A woman writes in a small notebook with a pen under dim lighting. She looks content.

Me in my natural habitat: in a cafe with a notebook. I am at my happiest when I am creating things, working proactively!

For two hours on Tuesday morning, the e-mail server on-campus was down. I start my day as I suspect a lot of you do: check my e-mail inbox, respond to urgent messages, and use those very messages – their requests, their latest up-to-date information – to inform the rest of the work that day. But on Tuesday, that wasn’t possible because I couldn’t access my e-mail for Two. Full. Hours. I felt paralyzed. I had forgotten, in some ways, what it was like to start the day not in reaction to what other people wanted from me, but rather to start the day on my own terms.

Did I feel liberated from the bonds of e-mail? Away from the constant pings and notifications, did I find myself completely absorbed in productive, critical thought?

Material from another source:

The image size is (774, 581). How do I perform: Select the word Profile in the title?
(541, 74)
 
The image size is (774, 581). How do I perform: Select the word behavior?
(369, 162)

Rather disappointingly, I squandered the time. I refreshed pages to see if the e-mail client was working. I distractedly noodled around on a book chapter I’m trying to write. I kept waiting for e-mail to return, anxious that I was somehow neglecting a burgeoning request from someone out there, even though I also knew that no one else’s e-mail on-campus was working and that, realistically, not a single request could really be attended to at that point anyway. Don’t get me wrong: there was plenty in my queue to accomplish. But somehow, it felt strange to pursue anything without knowing what was in my e-mail inbox first.

It has taken me a few days to process why I felt so distraught by the disruption to my routine, why I somehow needed others’ messages to help me determine what the rest of my morning would look like. And here’s where I’ve landed: faculty developers and instructional designers need to be encouraged to build in proactive, creative development time into their daily routines.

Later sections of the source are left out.